To get some idea of Senay's real-life counterparts, Dyer took Tautou to Stoke Newington, where, she says, "we got to know a really good bevy of Turkish girls. We practised belly dancing, ate lots of Turkish food, and I was recording them all the time. The best thing, really, for Audrey was for her to have as much on tape as possible, so that she could really get into speaking English in large amounts. Because she couldn't just come out with it and improvise, she had to have stuff that could be written down."
Tautou also used the time to get valuable insights into her character's life and motivation. "I asked them how they felt when they first arrived in England," she says, "and then how it was after six months. Even though Senay is a fictional character, I think everybody who arrives in a foreign country is scared. Even if we are strong and know exactly what we want, we have a kind of fear. And that's an important feeling to convey through Senay."
Adds Dyer, "These Turkish girls arrive in England not knowing what they're going to do, and a lot of the time they're not even supposed to be here, but they have the balls to go out and take a job. We had to try to find that quality in Audrey."
Unexpectedly, Frears saw that very quality emerging as rehearsals progressed, and Steven Knight was on hand to capture it. "I'm the only director in the world who actually likes having the writer on the set," says Frears. "It means you can actually work with the text, for which I have enormous respect. If you want to change certain things, he can defend his corner and the conversation includes him. So it always seems to me to be rather more sensible to do it in his presence rather than his absence."
Ejiofor confirms that Knight's presence has been a rewarding experience. "One of the great advantages of having Steve around all the time," he says, "is that whenever you're not sure of something, if you don't quite believe it as the character, he's on hand, especially in terms of the different nationalities. He's been thoroughly amenable to people coming up and saying, 'From my experience, I don't know if this would be the situation¡K' Or in terms of dialogue, 'Maybe that's not quite the right greeting.' So you could go through it together. And after knowing him for a while you understand how attentively he listens and how attuned his writing is to that."
In Audrey's case, this gave the script some new, subtle nuances. Says Frears, "When Audrey started, she was rather nervous, but then she became more and more confident with the language of the film. And as she got more confident, she started to express more and more of herself, so we were able to take advantage of that and put it into the film."

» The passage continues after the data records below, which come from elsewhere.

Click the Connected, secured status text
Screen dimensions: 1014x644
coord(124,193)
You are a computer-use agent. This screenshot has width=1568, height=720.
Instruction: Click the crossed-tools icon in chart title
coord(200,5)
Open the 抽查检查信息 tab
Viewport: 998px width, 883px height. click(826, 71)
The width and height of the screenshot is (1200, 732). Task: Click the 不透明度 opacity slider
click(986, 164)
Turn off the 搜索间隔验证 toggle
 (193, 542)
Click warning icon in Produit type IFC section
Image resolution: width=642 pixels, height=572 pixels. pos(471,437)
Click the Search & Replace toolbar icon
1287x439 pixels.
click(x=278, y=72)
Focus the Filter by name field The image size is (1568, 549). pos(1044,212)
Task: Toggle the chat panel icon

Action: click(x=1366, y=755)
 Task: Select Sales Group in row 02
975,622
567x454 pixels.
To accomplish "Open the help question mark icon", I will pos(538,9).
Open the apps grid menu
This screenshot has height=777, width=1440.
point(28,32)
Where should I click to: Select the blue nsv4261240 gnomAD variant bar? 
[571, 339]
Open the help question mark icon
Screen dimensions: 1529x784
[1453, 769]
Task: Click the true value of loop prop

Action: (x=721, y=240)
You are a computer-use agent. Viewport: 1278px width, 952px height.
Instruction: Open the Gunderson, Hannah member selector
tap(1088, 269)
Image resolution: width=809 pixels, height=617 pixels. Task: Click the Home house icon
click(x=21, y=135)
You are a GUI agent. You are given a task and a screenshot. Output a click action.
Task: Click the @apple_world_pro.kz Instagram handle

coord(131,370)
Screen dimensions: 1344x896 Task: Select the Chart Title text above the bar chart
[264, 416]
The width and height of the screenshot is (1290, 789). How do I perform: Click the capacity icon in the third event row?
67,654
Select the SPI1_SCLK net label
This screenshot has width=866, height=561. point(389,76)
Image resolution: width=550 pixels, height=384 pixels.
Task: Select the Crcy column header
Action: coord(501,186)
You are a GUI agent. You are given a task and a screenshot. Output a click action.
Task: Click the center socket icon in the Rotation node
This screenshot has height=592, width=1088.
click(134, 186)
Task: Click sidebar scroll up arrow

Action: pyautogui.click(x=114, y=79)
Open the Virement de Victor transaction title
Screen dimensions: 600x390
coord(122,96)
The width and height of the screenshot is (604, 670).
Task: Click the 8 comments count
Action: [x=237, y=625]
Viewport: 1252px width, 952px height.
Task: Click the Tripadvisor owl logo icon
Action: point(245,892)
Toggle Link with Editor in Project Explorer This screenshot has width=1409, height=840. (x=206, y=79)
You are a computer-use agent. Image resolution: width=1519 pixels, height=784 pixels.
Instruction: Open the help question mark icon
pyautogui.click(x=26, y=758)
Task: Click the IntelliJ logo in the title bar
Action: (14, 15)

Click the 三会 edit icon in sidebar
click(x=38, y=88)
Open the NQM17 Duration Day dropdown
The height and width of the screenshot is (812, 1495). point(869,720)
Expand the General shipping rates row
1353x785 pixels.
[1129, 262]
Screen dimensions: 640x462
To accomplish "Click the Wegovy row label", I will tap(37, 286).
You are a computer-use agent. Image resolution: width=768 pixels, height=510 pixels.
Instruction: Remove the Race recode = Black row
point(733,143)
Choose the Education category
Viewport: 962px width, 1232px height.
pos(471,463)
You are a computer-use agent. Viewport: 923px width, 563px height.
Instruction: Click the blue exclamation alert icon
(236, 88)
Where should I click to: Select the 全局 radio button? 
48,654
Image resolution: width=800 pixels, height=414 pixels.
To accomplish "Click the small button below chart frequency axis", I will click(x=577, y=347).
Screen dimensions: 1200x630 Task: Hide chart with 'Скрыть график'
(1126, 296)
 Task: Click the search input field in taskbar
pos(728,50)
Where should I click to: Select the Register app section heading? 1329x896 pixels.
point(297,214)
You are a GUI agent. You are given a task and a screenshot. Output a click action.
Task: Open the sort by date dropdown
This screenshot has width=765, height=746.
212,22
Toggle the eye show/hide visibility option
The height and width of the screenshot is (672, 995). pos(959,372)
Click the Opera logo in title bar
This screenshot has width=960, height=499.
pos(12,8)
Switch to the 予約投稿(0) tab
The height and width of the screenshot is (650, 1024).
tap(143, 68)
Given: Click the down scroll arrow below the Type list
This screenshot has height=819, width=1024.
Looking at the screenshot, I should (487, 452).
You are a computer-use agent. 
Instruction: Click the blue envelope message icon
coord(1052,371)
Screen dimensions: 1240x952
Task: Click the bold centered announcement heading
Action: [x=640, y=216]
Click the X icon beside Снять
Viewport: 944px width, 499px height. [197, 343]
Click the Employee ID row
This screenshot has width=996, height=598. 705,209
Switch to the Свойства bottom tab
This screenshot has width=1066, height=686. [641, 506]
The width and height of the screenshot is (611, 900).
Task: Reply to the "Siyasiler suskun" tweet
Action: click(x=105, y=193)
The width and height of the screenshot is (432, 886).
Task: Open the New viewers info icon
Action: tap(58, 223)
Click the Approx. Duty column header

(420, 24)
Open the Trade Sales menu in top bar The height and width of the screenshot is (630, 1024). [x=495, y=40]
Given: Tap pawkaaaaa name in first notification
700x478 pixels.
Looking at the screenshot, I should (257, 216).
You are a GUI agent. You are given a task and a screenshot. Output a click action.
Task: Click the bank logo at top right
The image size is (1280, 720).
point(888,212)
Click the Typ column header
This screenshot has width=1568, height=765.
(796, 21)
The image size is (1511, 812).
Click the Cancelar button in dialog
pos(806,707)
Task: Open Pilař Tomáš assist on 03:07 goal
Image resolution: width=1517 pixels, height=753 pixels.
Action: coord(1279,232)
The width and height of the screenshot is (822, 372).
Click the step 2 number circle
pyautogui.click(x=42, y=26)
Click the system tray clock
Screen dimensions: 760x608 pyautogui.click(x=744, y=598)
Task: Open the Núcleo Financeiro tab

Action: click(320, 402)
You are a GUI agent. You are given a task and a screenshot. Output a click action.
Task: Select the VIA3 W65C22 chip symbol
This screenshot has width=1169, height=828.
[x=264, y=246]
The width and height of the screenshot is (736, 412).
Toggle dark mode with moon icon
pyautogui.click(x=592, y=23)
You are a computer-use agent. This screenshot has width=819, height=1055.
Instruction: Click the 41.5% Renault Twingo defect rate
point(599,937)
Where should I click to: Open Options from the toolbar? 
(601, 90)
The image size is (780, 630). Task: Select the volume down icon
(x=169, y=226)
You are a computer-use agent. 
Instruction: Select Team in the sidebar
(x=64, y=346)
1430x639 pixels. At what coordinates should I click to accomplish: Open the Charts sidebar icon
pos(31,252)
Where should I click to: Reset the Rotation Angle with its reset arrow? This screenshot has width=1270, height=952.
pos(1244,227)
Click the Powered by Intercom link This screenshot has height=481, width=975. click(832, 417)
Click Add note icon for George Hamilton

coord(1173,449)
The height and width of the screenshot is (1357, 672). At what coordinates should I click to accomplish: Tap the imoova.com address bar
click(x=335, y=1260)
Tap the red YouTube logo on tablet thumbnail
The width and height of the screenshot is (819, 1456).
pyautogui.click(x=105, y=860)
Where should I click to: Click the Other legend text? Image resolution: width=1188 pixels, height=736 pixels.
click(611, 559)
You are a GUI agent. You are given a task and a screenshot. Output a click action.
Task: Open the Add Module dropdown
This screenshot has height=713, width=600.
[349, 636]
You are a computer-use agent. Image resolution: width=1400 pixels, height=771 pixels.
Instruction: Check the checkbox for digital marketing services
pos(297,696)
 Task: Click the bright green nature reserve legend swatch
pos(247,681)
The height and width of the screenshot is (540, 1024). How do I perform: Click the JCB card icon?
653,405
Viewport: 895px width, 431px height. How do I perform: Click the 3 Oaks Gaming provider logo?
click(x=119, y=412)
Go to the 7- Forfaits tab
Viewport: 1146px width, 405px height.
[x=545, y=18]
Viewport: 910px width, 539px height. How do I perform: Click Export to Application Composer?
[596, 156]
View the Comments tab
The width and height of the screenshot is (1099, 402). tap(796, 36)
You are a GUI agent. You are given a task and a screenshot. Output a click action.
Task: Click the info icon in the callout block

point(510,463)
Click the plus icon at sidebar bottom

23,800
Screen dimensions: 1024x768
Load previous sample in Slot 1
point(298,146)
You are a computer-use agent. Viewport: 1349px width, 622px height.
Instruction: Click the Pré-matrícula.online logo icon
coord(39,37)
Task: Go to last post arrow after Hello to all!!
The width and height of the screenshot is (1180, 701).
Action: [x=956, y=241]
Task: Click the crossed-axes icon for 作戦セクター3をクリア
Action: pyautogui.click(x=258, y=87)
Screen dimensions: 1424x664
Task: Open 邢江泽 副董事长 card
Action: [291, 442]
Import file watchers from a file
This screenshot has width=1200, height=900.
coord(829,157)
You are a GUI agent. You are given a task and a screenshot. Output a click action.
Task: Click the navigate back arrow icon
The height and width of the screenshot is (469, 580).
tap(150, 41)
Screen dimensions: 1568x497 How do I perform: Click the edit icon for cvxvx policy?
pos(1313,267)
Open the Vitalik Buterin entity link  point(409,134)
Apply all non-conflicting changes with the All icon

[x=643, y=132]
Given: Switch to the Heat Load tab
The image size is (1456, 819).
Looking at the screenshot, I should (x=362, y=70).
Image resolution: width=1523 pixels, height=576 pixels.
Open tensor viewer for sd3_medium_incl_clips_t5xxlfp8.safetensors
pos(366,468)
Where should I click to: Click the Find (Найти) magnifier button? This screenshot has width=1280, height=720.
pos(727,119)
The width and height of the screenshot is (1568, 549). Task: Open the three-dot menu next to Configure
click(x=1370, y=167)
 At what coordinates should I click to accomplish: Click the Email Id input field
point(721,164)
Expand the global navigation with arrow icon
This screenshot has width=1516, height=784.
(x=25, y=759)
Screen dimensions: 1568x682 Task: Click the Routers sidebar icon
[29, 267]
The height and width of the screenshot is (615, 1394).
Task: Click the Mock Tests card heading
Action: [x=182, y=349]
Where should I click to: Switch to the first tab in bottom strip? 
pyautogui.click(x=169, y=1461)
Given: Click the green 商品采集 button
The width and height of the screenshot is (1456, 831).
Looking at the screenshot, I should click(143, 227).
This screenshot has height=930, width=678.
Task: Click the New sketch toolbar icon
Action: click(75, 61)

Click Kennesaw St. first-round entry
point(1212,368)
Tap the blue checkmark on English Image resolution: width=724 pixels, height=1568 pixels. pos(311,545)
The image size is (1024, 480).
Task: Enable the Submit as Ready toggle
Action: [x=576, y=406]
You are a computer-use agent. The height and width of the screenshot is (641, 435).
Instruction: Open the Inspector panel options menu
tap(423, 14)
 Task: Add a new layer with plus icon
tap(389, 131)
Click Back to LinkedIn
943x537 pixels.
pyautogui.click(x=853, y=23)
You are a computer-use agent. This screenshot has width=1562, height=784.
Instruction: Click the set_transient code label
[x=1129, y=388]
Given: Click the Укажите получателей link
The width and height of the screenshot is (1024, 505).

Tautou, however, suggests that this was inevitable, given the circumstances of the shoot. "One thing that certainly helped," she says, "is that I've never worked with a foreign crew before. So I'm in a situation where everyone is totally foreign, which is very similar to that of my character. I could really relate to her."
Reinventing London
Although he has carved out an enviable career in Hollywood with such films as The Grifters and High Fidelity, Stephen Frears often returns to his homeland where, in films like Sammy And Rosie Get Laid, he explores those aspects of the culture that fascinate him. "When I go to America to make films," he says, "I'm offered all these possibilities, and by their very nature they're all new to me. But when someone says, 'What do you find interesting enough in Britain to make a film about?' - the answer usually turns out to involve some sort of struggle with race and class and sex. If someone sent me an EM Forster novel, it wouldn't interest me. It wouldn't grab me. It turns out that these issues are what interest me. I never think consciously think about it, but I can see from the body of work I've done that that's the conclusion. I mean, I can see that it's coherent, but I've never consciously articulated it. The work articulates it for you."
Returning to London, however, presented a problem in itself. "It's hard to find a new world in your own country," he says. "The most difficult thing is finding something English that is new to me and doesn't involve the usual things that English films are full of. Although, having said that, I think Dirty Pretty Things is a pretty universal story, and the problems that it's dealing with are common to every country."
To help establish a visual rethink of London, Frears turned to production designer Hugo Luczyc-Wyhowski, who has worked with him regularly since My Beautiful Laundrette in 1985. "It's very, very difficult," says Luczyc-Wyhowski. "What do you do? We've all seen London and we don't want to make another film where the characters drive past Trafalgar Square and the camera pans up Nelson's Column. So what do you present?"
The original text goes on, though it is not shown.